WHAT NEEDS TO BE DONE: What is needed here is every line of the records that includes "will".

[Saved data entries]
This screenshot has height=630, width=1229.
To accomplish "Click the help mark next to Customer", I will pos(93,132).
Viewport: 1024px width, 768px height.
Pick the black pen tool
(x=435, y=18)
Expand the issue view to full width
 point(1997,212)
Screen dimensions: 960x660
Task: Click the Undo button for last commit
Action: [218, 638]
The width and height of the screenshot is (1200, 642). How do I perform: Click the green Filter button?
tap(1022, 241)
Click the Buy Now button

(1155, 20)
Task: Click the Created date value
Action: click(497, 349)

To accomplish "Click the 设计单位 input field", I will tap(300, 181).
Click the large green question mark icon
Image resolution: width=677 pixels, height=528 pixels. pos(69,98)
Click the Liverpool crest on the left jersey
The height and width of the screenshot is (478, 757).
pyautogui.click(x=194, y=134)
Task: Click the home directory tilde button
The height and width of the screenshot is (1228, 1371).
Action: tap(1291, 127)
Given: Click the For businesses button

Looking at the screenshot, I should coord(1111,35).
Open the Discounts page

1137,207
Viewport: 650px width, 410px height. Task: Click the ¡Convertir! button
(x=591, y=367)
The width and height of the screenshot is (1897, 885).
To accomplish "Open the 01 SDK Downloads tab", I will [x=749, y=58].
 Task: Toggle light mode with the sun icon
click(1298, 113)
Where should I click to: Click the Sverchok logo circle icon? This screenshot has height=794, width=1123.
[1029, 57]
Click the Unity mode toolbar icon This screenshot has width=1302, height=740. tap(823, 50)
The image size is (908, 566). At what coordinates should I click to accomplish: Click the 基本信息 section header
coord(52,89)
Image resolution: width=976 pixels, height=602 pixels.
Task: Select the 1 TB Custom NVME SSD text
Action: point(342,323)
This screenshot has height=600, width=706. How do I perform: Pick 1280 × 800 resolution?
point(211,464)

YOUR SOLUTION:
To accomplish "Click the help mark next to Customer", I will pos(93,132).
To accomplish "Click the 设计单位 input field", I will tap(300, 181).
To accomplish "Open the 01 SDK Downloads tab", I will [x=749, y=58].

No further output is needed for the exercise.